Thought I ask this.. I just pruned all my plants, so it's alot cleaner up top, much easier to see all the activities in my tank!

I have had a few mysterious deaths that i THOUGHT i had an answer with, including
Angel Fish
Madagascar Rainbowfish (I thought wuz bloat)
Triple Red Cockatoo Apistogramma
Inca Apistogramma

but now... I'm seeing my denisoni barb (A juvenile, max of maybe 2.5") chasing around all my fish constantly, even when they hide, he still goes after them nonstop, he's over taken one side of the tank!

How aggresive are these guys? and the likelihood that he killed all these fish? Keep in mind, all those fish I named are juveniles as well!

Keep them? Remove them?
Heavily planted tank, but seriously, he's not given up... he's harassing EVERYONE!


----------



## CRS Fan (Apr 21, 2010)

Denasoni Barbs are a schooling species. They will do far better in a school of at least 4 (I had 4 that grew to about 4 1/2 inches over a 6 - 8 month period). I never had issues with mine and they were in with Featherfin Rainbows, Amano Shrimp, and Furcatus Rainbows to name a few. 

Best Regards,

Stuart


----------



## eternity302 (Apr 22, 2010)

I have a set of 4 in there! I am saying ONE is over taking the tank! And yes, i have threadfins as well... but anyone else on the top of his side of the tank.... is getting owned!


----------



## CRS Fan (Apr 21, 2010)

It may just be an overly aggressive specimen. When I had 4, they usually chased each other.

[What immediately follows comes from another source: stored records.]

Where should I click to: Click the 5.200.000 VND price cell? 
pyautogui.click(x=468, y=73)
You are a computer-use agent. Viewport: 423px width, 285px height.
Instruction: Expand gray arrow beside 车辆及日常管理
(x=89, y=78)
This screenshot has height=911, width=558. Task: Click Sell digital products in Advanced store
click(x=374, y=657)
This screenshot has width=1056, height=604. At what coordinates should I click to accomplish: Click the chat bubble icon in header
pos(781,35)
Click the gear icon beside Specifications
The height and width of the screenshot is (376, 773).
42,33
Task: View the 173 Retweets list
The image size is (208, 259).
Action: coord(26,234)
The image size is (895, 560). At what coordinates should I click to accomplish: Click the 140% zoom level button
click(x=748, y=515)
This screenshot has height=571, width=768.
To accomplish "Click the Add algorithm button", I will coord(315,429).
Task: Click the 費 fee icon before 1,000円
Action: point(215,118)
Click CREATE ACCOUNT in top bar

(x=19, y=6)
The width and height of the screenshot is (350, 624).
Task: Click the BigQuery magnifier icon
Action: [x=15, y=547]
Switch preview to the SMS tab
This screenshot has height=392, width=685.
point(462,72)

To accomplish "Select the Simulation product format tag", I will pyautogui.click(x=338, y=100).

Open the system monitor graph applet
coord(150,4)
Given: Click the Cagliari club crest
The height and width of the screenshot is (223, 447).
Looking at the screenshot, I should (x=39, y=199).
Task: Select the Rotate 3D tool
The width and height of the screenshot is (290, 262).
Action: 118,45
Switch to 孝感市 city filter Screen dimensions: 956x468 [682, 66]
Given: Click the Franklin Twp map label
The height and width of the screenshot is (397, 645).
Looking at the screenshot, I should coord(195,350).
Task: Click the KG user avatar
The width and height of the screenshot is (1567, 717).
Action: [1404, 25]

Good to know you have a small school though !

Stuart


----------



## jkam (Apr 21, 2010)

I have a school of 9, no aggression even between all of them. All the fish are all similar sized except the small clown loaches I have.


----------



## pieces71 (Apr 21, 2010)

they are very peaceful of all barbs,I have 8 in a 90g heavily planted,I usually see my amanos having face to face with them.. juvy?I think it's just playing..seeing more lights after trimming thinking it is daytime


----------



## budahrox (Apr 21, 2010)

How big is your tank????
Cheers!!


----------



## hp10BII (Apr 23, 2010)

Good points mentioned, perhaps a larger school and/or tank? I have 8 in a 120 and they keep to themselves.


----------



## crazy72 (Apr 22, 2010)

Overstocked, maybe?


----------



## moppy (May 20, 2010)

They shouldn't be a problem...


----------



## eternity302 (Apr 22, 2010)

crazy72 said:


> Overstocked, maybe?


Not sure.. maybe? With all the mysterious death's Im not even sure anymore!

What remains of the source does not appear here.